== Instructions for the task ==
Rewrite the part of the records that opens with the line containing "Select the Network" and closes with the line containing "Action: coord(98,48)", substituting "Assistant" for "Wizard" and leaving everything else unchanged.

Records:
>> begin
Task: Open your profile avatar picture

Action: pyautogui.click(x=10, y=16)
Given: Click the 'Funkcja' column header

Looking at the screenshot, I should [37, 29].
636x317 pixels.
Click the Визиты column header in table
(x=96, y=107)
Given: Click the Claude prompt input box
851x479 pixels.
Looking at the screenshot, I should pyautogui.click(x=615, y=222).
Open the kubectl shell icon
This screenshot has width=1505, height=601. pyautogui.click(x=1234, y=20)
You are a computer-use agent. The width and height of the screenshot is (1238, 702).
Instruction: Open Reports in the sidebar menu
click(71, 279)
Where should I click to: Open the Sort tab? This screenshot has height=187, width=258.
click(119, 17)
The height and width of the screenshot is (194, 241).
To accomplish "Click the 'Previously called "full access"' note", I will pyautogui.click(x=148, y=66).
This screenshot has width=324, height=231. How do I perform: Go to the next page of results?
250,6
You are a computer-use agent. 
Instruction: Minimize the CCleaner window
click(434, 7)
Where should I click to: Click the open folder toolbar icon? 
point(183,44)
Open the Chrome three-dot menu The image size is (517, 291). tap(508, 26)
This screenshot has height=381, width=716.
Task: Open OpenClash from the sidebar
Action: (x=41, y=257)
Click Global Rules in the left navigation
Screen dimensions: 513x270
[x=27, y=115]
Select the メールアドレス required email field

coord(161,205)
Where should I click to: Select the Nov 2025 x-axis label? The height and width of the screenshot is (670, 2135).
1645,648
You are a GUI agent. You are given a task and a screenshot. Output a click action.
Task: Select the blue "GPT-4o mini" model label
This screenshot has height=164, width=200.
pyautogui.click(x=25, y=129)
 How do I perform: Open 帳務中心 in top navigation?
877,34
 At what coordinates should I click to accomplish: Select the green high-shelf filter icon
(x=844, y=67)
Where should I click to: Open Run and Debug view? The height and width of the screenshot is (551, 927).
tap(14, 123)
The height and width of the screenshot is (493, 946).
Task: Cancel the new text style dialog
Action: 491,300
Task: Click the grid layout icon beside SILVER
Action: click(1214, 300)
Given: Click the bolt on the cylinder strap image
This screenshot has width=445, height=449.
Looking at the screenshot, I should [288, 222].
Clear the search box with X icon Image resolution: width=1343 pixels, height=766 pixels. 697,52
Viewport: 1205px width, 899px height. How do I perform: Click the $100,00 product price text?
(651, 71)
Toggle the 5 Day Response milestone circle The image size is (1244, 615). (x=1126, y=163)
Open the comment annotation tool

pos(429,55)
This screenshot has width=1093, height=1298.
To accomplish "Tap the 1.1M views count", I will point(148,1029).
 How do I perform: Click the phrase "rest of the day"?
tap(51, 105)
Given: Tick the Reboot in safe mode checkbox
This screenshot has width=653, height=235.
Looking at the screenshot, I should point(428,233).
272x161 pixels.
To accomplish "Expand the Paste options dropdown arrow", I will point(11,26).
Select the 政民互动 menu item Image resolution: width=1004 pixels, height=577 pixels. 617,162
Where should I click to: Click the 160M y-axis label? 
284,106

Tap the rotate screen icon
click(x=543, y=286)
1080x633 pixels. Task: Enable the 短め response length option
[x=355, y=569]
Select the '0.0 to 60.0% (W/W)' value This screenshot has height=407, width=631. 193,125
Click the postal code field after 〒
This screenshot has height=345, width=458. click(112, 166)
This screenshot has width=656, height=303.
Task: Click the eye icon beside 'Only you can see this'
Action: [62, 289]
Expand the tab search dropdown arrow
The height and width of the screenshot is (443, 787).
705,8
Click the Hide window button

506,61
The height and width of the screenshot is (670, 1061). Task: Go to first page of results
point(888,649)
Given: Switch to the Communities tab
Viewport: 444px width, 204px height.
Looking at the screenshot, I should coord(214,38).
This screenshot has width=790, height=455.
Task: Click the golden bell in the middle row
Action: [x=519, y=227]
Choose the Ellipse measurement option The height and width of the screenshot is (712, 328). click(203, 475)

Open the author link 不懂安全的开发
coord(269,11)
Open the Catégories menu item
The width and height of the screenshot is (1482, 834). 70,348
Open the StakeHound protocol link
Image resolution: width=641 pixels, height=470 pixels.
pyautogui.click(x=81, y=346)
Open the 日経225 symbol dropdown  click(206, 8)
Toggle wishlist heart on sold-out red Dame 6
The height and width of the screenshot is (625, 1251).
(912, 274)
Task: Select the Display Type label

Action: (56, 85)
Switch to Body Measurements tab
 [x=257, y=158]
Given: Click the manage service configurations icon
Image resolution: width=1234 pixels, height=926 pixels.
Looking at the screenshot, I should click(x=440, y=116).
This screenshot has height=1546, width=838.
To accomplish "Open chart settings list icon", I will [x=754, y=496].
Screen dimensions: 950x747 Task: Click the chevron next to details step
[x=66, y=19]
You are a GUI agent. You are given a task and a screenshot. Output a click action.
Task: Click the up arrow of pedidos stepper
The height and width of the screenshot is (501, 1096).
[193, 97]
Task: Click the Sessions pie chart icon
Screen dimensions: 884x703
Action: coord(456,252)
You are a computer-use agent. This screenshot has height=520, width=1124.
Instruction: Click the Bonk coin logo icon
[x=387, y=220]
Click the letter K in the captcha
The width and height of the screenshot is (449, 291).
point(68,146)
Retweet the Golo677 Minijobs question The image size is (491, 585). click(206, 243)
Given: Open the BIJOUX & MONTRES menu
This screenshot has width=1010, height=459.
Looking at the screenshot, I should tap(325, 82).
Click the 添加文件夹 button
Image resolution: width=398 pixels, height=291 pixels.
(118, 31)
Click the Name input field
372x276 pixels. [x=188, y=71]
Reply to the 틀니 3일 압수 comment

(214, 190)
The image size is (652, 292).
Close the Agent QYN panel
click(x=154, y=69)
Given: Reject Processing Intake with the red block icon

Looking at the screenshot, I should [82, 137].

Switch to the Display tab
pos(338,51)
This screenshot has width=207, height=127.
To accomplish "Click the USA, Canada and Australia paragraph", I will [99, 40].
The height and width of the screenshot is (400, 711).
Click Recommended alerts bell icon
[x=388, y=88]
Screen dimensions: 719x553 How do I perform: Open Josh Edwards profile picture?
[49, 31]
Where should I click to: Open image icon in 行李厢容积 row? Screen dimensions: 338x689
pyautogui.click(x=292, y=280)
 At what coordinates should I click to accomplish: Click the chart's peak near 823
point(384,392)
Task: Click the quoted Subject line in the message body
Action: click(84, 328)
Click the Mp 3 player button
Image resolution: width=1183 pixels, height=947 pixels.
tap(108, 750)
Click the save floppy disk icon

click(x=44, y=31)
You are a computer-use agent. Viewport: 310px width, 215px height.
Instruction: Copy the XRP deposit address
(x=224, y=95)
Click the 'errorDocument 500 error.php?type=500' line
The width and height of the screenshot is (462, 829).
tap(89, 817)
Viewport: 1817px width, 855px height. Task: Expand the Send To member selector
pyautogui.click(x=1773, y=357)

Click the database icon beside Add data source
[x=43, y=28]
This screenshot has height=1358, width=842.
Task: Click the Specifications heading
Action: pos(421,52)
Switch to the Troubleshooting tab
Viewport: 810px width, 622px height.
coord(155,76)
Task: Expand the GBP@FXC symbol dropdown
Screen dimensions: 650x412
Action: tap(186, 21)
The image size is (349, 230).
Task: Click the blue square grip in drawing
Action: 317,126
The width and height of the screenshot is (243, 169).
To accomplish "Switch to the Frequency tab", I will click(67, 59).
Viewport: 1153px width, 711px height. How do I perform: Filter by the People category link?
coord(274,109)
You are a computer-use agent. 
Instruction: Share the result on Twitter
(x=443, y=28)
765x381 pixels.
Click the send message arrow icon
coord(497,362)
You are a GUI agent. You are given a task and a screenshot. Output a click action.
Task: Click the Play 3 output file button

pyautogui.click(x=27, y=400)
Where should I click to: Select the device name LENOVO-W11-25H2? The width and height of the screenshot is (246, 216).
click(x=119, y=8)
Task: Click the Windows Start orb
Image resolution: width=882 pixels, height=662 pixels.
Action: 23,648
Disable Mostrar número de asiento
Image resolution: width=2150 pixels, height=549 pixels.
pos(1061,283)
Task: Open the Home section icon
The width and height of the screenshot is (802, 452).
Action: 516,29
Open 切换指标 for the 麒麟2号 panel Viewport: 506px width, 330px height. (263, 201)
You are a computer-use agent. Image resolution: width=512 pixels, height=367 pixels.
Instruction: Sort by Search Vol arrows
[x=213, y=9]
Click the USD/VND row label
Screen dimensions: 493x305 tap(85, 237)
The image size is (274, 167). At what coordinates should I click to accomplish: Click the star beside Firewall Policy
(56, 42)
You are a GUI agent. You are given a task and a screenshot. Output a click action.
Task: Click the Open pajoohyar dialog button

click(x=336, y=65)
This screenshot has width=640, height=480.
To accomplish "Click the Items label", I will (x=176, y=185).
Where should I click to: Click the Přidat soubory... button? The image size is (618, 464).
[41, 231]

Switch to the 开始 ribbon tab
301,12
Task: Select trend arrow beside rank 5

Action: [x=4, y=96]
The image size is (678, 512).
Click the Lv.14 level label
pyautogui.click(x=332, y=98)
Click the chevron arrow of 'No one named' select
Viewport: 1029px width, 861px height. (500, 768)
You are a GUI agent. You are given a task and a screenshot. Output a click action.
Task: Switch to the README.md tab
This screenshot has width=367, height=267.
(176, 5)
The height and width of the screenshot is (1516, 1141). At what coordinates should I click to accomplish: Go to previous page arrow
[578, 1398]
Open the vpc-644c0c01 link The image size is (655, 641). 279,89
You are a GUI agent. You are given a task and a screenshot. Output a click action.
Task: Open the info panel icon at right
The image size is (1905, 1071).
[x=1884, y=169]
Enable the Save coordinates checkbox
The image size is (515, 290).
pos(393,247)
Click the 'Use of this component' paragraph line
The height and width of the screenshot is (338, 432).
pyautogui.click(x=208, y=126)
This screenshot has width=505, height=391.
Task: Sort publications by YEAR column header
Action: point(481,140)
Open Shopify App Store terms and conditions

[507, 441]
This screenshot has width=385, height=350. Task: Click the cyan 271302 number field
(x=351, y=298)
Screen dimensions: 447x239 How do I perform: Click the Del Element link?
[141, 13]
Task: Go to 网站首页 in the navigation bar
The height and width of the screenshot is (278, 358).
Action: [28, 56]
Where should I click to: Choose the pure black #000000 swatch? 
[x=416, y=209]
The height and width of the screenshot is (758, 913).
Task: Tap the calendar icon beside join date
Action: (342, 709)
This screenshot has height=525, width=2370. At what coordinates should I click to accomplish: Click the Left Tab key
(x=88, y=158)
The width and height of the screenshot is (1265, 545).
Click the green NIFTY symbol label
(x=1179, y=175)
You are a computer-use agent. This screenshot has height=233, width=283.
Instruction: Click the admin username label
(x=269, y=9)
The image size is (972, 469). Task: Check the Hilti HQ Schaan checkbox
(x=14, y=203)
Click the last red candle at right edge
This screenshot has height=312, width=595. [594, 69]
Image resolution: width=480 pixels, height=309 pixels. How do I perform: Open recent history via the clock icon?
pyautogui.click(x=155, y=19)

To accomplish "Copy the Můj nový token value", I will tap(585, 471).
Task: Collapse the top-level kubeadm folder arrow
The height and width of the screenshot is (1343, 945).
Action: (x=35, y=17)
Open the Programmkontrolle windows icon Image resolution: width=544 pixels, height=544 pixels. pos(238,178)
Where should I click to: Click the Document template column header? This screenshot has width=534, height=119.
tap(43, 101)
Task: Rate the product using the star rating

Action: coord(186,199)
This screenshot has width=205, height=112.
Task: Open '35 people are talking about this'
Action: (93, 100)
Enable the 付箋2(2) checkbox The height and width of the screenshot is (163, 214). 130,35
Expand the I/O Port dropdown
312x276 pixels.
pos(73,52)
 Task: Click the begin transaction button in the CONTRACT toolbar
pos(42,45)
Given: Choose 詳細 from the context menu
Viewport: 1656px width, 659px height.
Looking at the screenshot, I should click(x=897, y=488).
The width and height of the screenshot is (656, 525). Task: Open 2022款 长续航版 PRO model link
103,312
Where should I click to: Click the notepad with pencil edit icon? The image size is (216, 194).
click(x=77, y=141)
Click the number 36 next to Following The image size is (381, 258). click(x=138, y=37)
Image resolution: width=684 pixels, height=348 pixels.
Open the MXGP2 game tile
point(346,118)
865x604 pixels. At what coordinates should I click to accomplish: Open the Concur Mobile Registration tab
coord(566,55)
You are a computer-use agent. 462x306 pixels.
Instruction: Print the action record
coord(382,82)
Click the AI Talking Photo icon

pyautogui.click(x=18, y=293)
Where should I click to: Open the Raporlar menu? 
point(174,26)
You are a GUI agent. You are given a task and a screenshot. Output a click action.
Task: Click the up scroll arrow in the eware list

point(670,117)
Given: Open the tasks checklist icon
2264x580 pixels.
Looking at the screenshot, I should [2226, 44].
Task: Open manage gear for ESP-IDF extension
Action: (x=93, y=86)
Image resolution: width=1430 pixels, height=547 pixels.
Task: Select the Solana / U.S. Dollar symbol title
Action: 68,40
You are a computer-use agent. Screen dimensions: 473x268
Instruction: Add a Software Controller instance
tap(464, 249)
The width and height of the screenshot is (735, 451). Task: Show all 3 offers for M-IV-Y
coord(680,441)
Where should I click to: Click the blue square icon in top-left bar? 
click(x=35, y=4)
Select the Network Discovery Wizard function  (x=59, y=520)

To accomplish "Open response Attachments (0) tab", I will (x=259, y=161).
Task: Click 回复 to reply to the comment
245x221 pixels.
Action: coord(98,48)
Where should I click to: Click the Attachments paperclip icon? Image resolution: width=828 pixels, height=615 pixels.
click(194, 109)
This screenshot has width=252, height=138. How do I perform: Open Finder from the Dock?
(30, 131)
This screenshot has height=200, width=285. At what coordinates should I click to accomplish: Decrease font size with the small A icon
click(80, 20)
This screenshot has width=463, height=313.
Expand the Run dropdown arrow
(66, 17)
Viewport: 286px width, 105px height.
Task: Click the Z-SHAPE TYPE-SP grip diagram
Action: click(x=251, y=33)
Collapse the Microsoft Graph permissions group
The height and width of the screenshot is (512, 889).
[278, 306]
>> end
== Response for this exercise ==
Select the Network Discovery Assistant function  (x=59, y=520)

To accomplish "Open response Attachments (0) tab", I will (x=259, y=161).
Task: Click 回复 to reply to the comment
245x221 pixels.
Action: coord(98,48)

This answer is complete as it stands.